Maryland Workplace Back Injury Attorney

Back injuries are among the most disabling conditions that come through the Maryland workers’ compensation system. They sideline workers for weeks, months, or sometimes permanently. They generate disputes over causation, treatment approval, and permanent impairment ratings at a far higher rate than most other injury types. And they are among the most aggressively contested claims, because insurers and employers know that a serious spinal injury carries real long-term value. If you are dealing with a Maryland workplace back injury, the decisions you make early in the claims process will shape everything that follows. Berman | Sobin | Gross LLP has spent 35 years representing Maryland workers through exactly these situations, and the firm has grown to become the largest workers’ compensation practice in the state representing injured employees.

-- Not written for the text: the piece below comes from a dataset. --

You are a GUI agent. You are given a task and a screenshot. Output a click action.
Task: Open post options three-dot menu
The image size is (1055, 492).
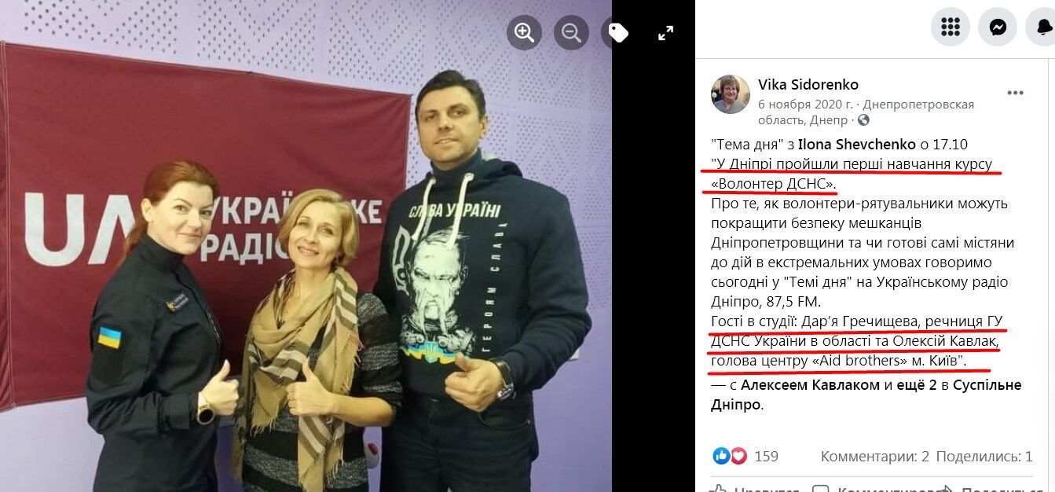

Why Back Injuries at Work Are So Commonly Disputed

A broken arm on a construction site is hard to argue with. A herniated lumbar disc is a different matter. Insurance carriers frequently challenge back injury claims on several grounds: pre-existing degeneration that they argue was already present before the work incident, questions about whether a specific event caused the injury or whether it developed gradually, and disputes over whether the recommended treatment is medically necessary. When an MRI shows degenerative changes alongside the acute injury, the carrier’s medical expert will often attribute the whole condition to normal aging. When a worker is injured over time rather than in a single incident, the carrier may argue there was no compensable event at all.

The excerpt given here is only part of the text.